Bruckner later described his Symphony No. 4, subtitled “Romantic,” with imagery of birds and barrel organs, hunting and heroism. But the real romance of the piece — its heart — is harmony. The music stands on chords that Bruckner worked so hard to build right. He rewrote them again and again, as he revised practically all of his music. In the 1880 version of the Fourth, which took the SF Symphony about 70 minutes to perform, the theme groups stack to the sky like scaffolding.
The climb can feel daunting, but Bruckner guides with a firm hand. Take the texture: For all the scope of his sonata form, he uses a rather modest orchestra, then cuts it to size. From these smaller consorts, the chords ring as clearly as they would on an organ (the instrument Bruckner practiced 12 hours a day).
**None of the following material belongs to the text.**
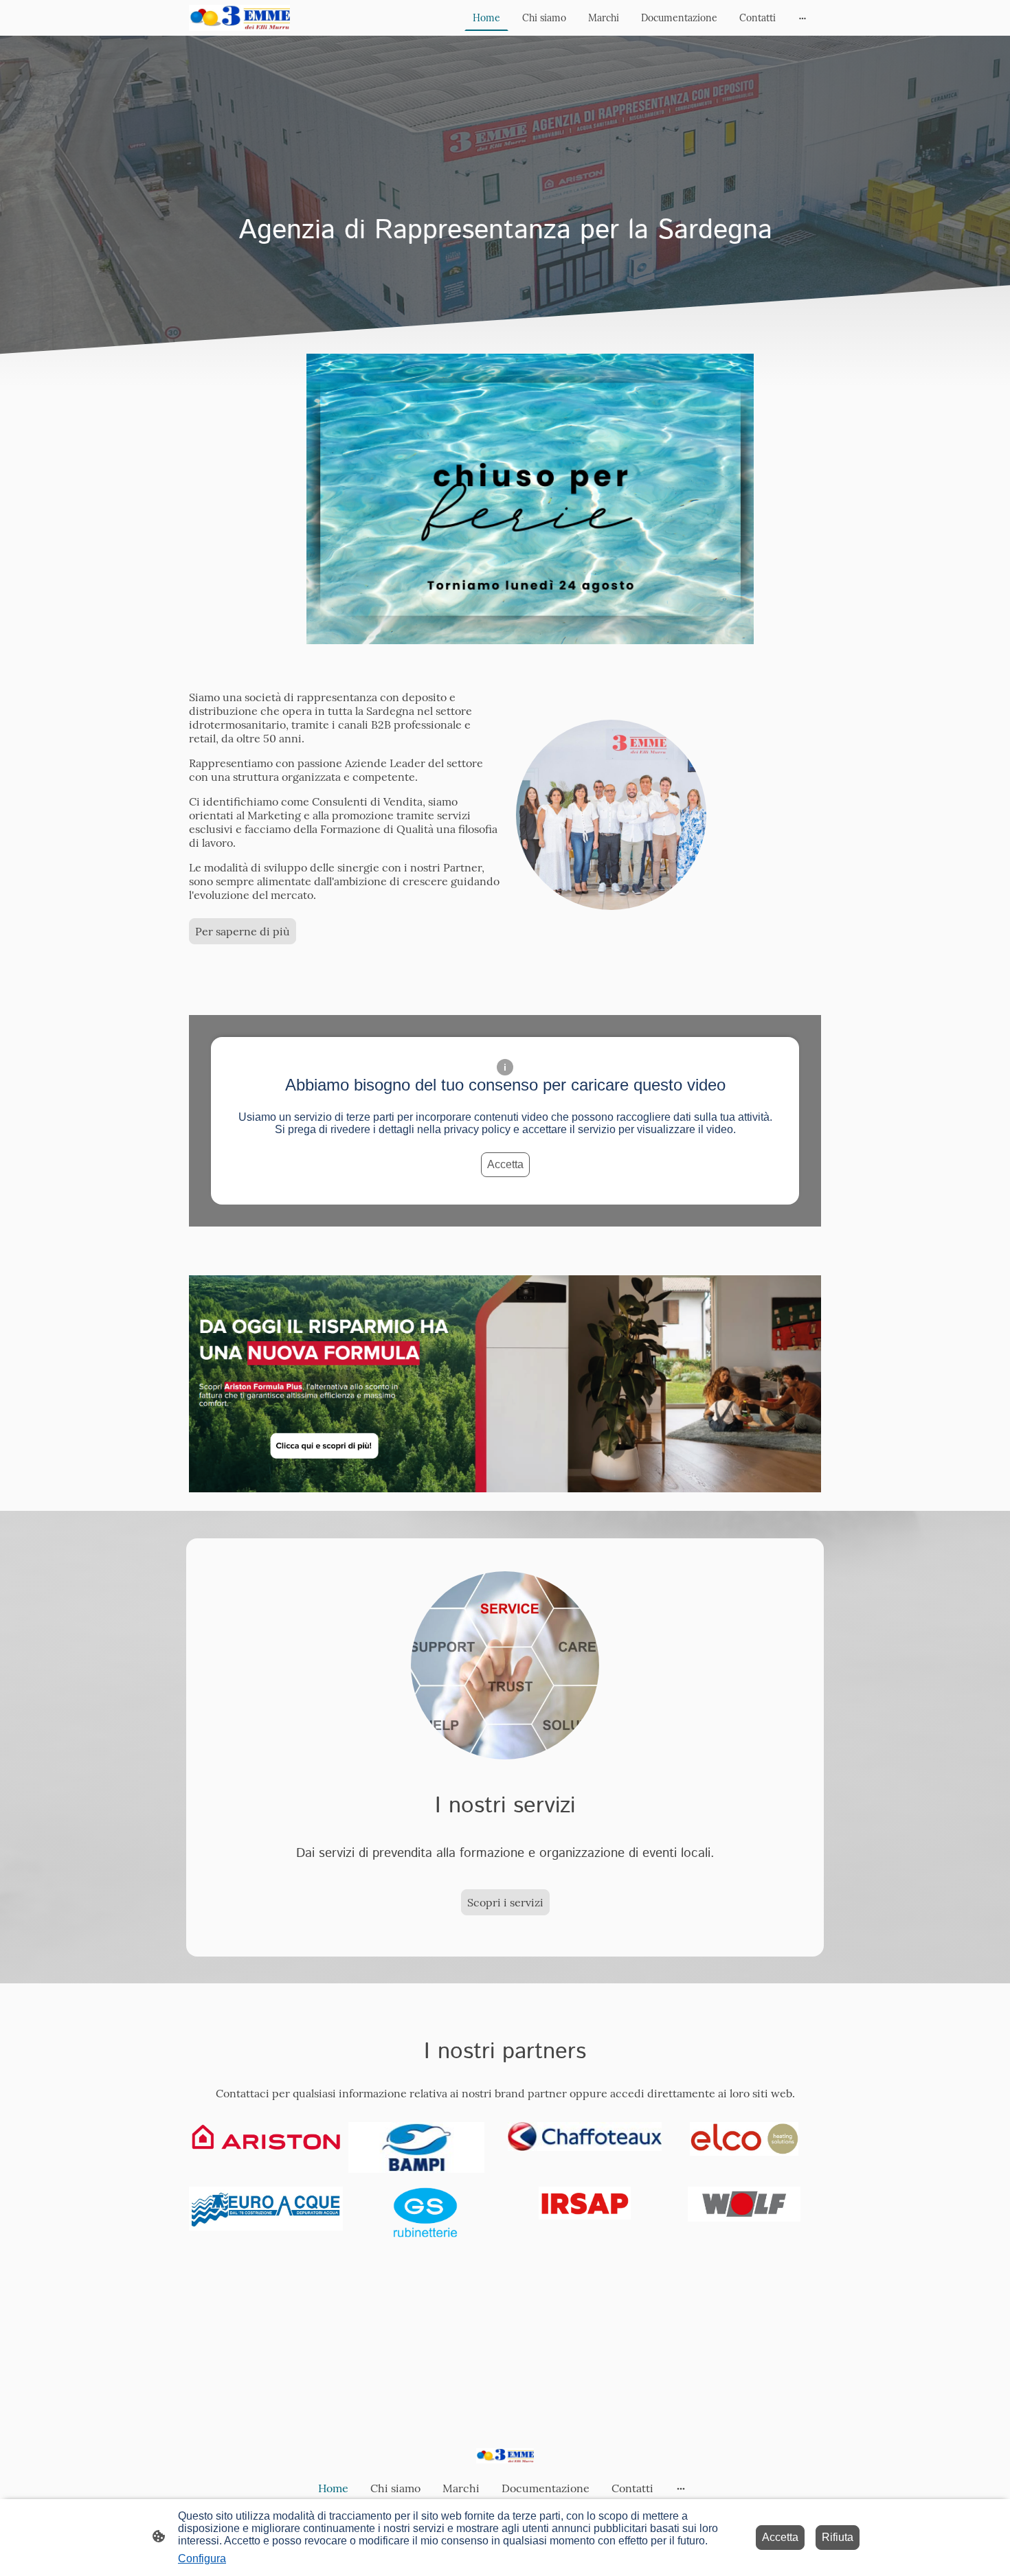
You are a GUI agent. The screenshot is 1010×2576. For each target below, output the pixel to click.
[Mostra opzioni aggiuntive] (802, 17)
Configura (202, 2558)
And yet what depth the SFS string complement created on Sunday, the violas especially.
The brass fanfares of the “Hunting Scherzo” were bright and incisive, the violins silken in the movement’s trio, which is just a slip of a thing. Gustav Mahler’s symphonies owe a debt to these languid lines, and though it was SFS Music Director Esa-Pekka Salonen who conducted this performance, some of its elegance seemed to have spilled over from the yearslong Mahler project led by Michael Tilson Thomas (now music director laureate). An orchestra doesn’t easily forget.
“When musicians give their DNA to an orchestra, it stays there forever,” Salonen said on Sunday in acknowledgment of those players who are retiring from the SF Symphony after this season. They include violinist Nadya Tichman and cellist Peter Wyrick, whom you’d recognize from the front stands, and violinist Amy Hiraga, cellist Jill Rachuy Brindel, and bassoonist Steven Dibner, whose faces you might not remember but whose presence you’ve felt. It’s much the same with Bruckner’s score. For a big symphony, there aren’t many big solos; often, it’s an inner line — foggy scales in the second violins, for example — that makes the music what it is.
Robert Schumann’s legacy could well have been short a piano concerto had his wife Clara not encouraged him to write one. Having abandoned several earlier attempts, Schumann finally reworked an earlier fantasy for piano and orchestra to finish his Piano Concerto in A Minor, Op. 54. It was worth the wait. The expanded work is at once sober and songlike, regimented and rhapsodic. How puzzling it was that such an esteemed artist as Yefim Bronfman, the evening’s soloist, did not venture in any of these directions.